As a professor at the Princeton School of Public and International Affairs, where I teach econometrics and research methods, I spend a lot of time thinking about the intersection of data, education, and social justice, and how generative ai will reshape the meeting experience, analyzing and use data for change.
My students are working toward a master’s degree in public affairs and many of them are interested in pursuing careers in national and international public policy. The graduate-level econometrics course I teach is required and is designed to foster analytical and critical thinking skills in causal research methods. Throughout the course, students are tasked with writing four memoranda on designated policy issues. Typically, we examine publicly available data sets related to societal concerns, such as determining optimal criteria for loan forgiveness or evaluating the effectiveness of police stop-and-frisk policies.
To better understand how my students can use generative ai effectively and prepare to apply these tools in the data-related work they will encounter in their careers after graduate school, I knew I had to try it myself. So I set up an experiment to take one of the tasks I asked my students and complete it using generative ai.
My objective was twofold. I wanted to experience what it feels like to use the tools my students have access to. And, since I assume many of my students are now using ai for these assignments, I wanted to develop a more evidence-based stance on whether or not I should change my grading practices.
I pride myself on assigning practical but intellectually challenging tasks, and to be honest, I didn’t have much faith that any ai tool could consistently perform statistical analysis and make the connections necessary to provide relevant policy recommendations based on its results.

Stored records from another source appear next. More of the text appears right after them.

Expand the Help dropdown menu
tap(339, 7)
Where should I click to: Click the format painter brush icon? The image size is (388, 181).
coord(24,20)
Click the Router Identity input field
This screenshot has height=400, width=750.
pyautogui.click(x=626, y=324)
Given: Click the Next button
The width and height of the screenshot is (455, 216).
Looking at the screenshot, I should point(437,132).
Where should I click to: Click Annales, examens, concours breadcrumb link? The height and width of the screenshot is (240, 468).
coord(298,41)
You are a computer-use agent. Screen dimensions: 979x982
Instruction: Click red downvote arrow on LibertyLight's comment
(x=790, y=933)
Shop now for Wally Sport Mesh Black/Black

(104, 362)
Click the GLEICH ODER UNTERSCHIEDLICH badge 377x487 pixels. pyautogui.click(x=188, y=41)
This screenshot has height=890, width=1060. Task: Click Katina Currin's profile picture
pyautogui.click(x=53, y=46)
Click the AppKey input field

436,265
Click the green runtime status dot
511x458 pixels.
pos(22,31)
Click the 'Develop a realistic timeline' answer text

Experiments with code interpreter
For my experiment, I replicated an assignment from last semester that asked students to imagine how they would create a grant program for healthcare providers to provide perinatal services (before and after childbirth) to women to promote infant health and mitigate low Birth weight. Students were provided with a publicly available data set and asked to develop eligibility criteria by building a statistical model to predict low birth weight. They needed to support their selections with references from existing literature, interpret the results, provide relevant policy recommendations and produce a positioning statement.
As for the tool, I decided to try ChatGPT’s new Code Interpreter, a tool developed to allow users to upload data (in any format) and use conversational language to execute code. I provided the same guidelines I gave my students in ChatGPT and loaded the dataset into Code Interpreter.
First Code Interpreter broke down each task. He then asked me if I would like to continue the analysis after choosing variables (or criteria for the perinatal program) for the statistical model. (See task analysis and variables below.)
After running the statistics, analyzing and interpreting the data, Code Interpreter created a memo with four policy recommendations. While the recommendations were strong, the tool did not provide any reference to prior literature or direct connection to the results. You also failed to create a positioning statement. That part depended on students reflecting on their own background and experiences to consider any bias they might bring, something the tool couldn’t do.
Another flaw was that each part of the task was presented in separate parts, so I found myself repeatedly returning to the tool to ask for missed items or clarity in results. It quickly became apparent that it was easier to manually join the disparate elements together.
Without any human touch, the memo would not have received a passing grade because it was too high-level and did not provide a properly cited literature review. However, putting all the pieces together, the quality of the work could have deserved a solid B.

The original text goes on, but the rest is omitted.